Converter
← Back to Converter

May 12, 2026

How PDF to Markdown Conversion Works

Ever wondered what happens behind the scenes when you drop a PDF into our converter and get clean Markdown out? The entire process runs 100% in your browser — no server uploads, no API calls, no privacy concerns. Here's a deep dive into the pipeline.

The Core Challenge

PDF is a visual format. It tells a renderer where to place characters on a page — but carries zero semantic information. There are no "headings," no "paragraphs," no "lists" in a PDF. Just positioned glyphs with font metadata.

Converting PDF to Markdown means reconstructing structure from visual cues: font sizes, weights, positions, and spacing. Our heuristic engine infers what a human would read as a heading, a list, or a table — entirely from spatial and typographic relationships.

The Conversion Pipeline

The conversion happens in a series of well-defined stages:

PDF UploadValidationText ExtractionHeader/Footer RemovalColumn DetectionHeading ClassificationTable DetectionList DetectionParagraph MergingInline FormattingMarkdown Output

Step 1: Text Extraction with PDF.js

We use PDF.js (the same library that powers Firefox's PDF viewer) to extract every text element from your document. PDF.js runs its heavy parsing inside a Web Worker, keeping the main browser thread responsive while processing large files.

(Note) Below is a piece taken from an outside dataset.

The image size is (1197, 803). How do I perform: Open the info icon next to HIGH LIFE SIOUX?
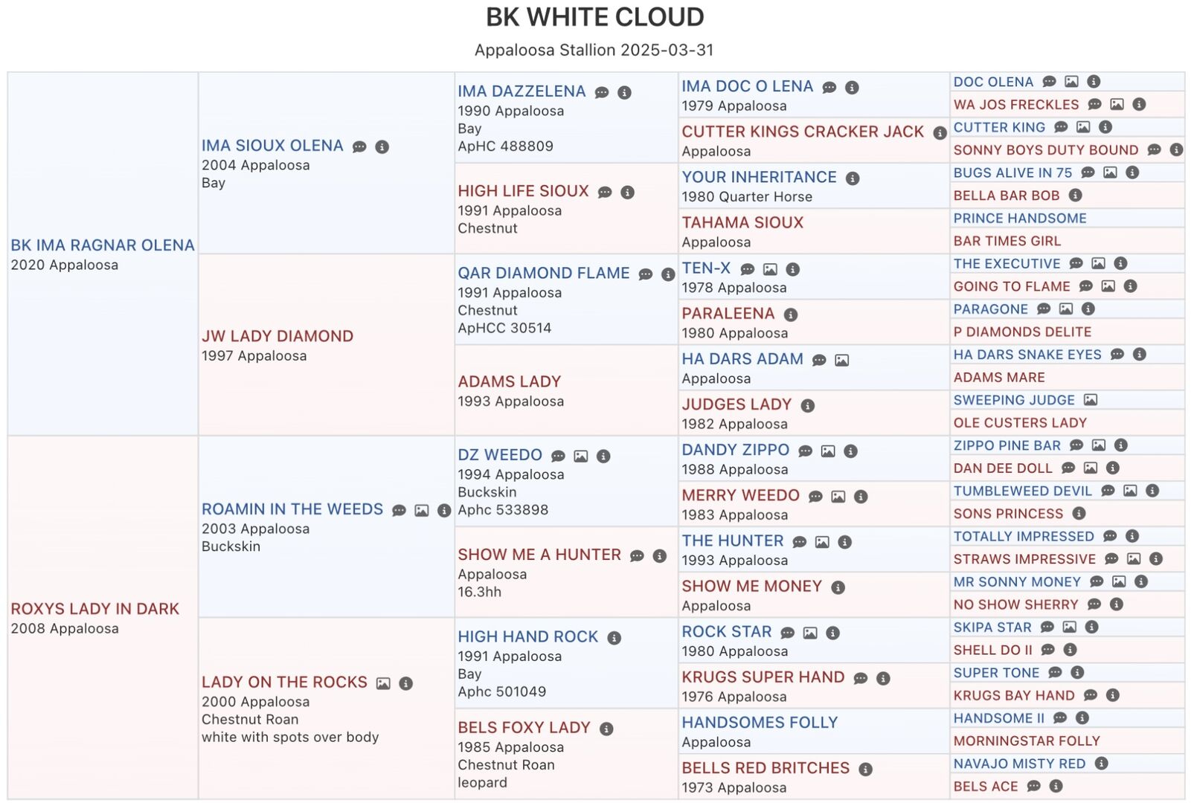tap(628, 193)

For each text fragment, we extract:

Step 2: Header & Footer Removal

Repeated headers, footers, and page numbers clutter the output. Our stripper algorithm:

  1. Scans text in the top 10% and bottom 10% of each page
  2. Compares content across all pages (with a 3pt position tolerance)
  3. If identical text appears at the same position on ≥80% of pages, it's classified as header/footer and removed
  4. Isolated numbers in those zones are treated as page numbers

Step 3: Column Detection

Many PDFs use multi-column layouts. Without column detection, a two-column document would interleave content from both columns line by line — producing unreadable output.

Our detector builds an x-position histogram of all text items, identifies gaps ≥20pt as column separators, and reorders content so each column reads top-to-bottom before moving to the next. We support up to 3 columns per page.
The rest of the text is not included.